— START —
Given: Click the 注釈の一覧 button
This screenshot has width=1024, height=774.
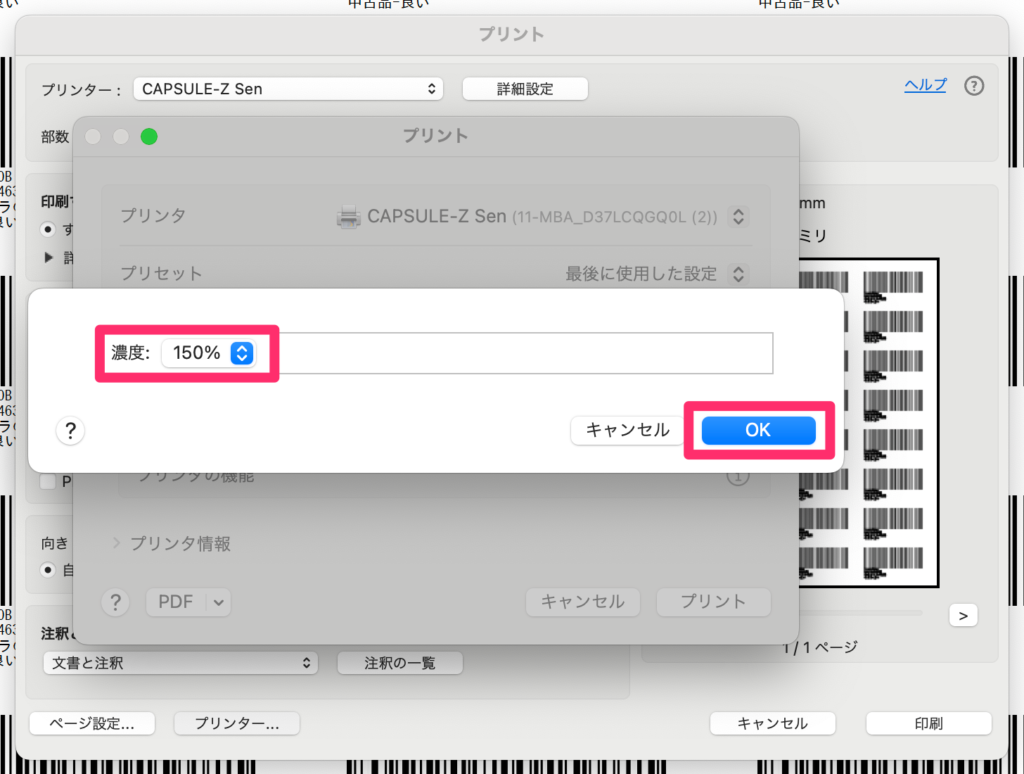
— END —
— START —
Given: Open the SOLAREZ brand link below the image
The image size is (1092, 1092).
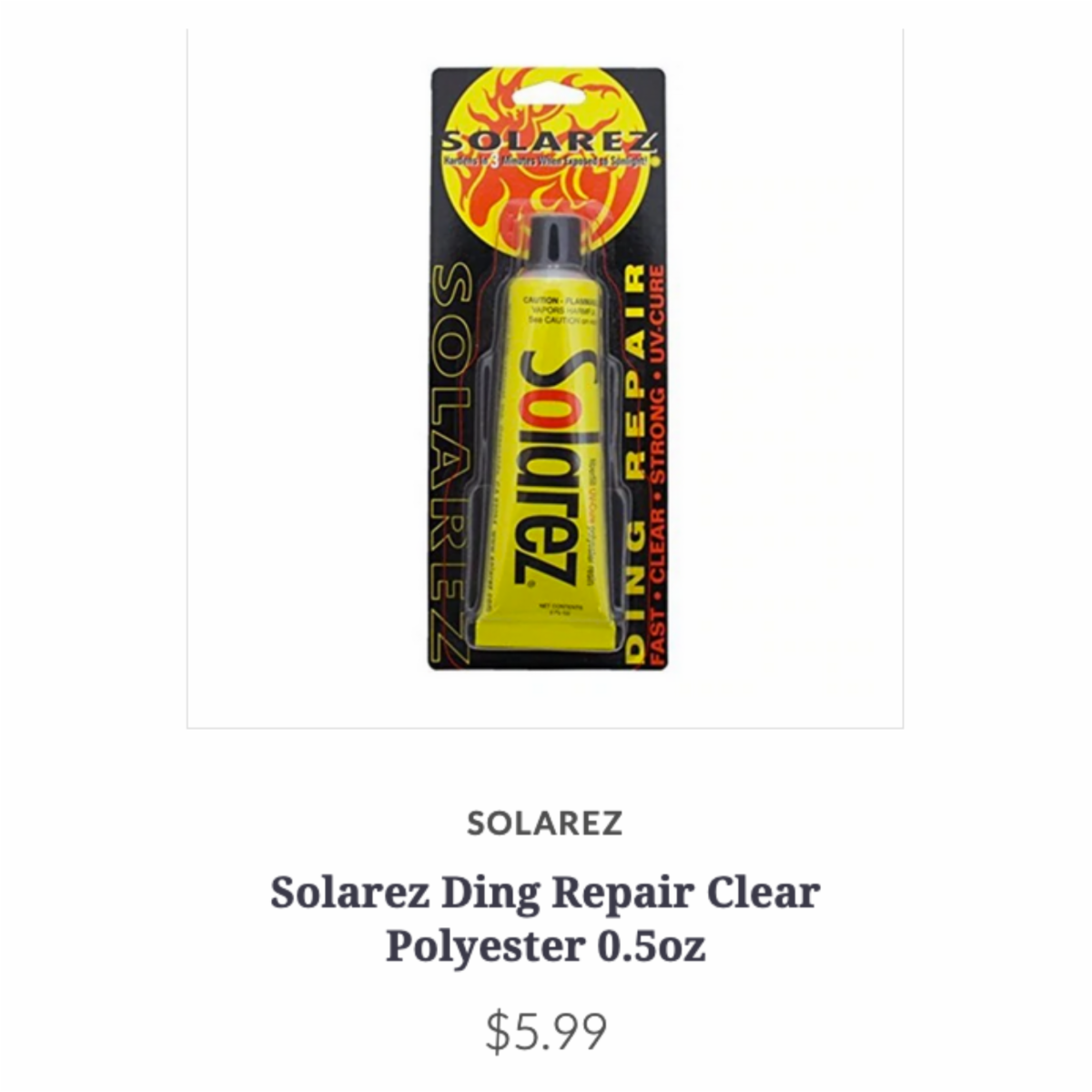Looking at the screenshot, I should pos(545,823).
— END —
◆ Exercise task
Quote the records above word for word, starting at the line that contains "Given: Open the" and ending at the line that contains "Looking at the". Leave the pictures out.

◆ Final result
Given: Open the SOLAREZ brand link below the image
The image size is (1092, 1092).
Looking at the screenshot, I should pos(545,823).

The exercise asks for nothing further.